Initially we implemented the alignment-free approach proposed by Sims et al. as a benchmark before developing alternative approaches such as term frequency-inverse document frequency(tf-idf) and enhanced distance metrics. We developed this framework for application in Exome-Seq data using multi-regional and recurrent data from a glioma cohort. Applying this algorithm involves 4 steps: Pre-processing; Building a feature frequency profile(FFP); Applying a distance metric and visualising the data using Self-organising maps (SOMs).
Given the scale of the Exome-seq files (20-50GB), to benchmark we have created subsamples of sequence information to measure sensitivity and create unrooted neighbour-joining trees.

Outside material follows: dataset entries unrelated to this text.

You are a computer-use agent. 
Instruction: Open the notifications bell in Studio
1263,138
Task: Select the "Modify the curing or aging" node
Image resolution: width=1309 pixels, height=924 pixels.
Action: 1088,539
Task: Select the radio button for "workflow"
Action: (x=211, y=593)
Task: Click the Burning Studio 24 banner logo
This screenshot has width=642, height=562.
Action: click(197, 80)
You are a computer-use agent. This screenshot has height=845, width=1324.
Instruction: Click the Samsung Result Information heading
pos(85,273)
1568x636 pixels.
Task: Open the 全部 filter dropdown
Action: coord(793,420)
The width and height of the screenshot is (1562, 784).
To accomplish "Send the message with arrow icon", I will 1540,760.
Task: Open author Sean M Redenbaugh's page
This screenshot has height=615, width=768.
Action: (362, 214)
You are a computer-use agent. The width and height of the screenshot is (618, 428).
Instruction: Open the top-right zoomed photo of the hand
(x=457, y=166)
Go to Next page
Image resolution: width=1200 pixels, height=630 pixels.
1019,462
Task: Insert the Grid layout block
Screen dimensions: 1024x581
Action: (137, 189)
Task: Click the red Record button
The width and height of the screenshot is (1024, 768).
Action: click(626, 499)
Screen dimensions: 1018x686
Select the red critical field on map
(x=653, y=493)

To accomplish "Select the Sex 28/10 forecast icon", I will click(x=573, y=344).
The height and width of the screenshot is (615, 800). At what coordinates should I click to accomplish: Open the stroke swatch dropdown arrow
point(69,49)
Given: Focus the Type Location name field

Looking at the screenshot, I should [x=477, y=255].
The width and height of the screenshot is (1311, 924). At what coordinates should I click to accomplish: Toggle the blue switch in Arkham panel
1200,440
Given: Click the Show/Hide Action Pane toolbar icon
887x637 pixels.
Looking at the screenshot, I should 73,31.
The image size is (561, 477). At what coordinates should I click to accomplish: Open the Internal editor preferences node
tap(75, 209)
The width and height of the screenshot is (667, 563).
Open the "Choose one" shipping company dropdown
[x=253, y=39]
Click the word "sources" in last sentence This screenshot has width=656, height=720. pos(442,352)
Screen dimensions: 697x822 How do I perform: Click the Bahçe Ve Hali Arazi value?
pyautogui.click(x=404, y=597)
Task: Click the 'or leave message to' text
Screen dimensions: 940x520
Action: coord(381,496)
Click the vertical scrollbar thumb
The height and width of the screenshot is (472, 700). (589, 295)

Initially, an FFP was created for a sub-sample of each file using tf-idf which involves normalising the FFP before applying an importance factor to each feature according to how often it appears across all of the files in the cohort. Both Jensen-Shannon Divergence and SOMs were applied to the result.
Our initial results, using Exome-seq data, along with the abundance of successful applications of alignment-free analysis in sequencing has revealed the power of this approach showing promise for the future of tumour sequencing analysis in cancer research. Furthermore, we aim to continue exploring this methodology with the potential to eventually combine multiple sequencing modalities in order to obtain a more accurate interpretation for a true patient passport.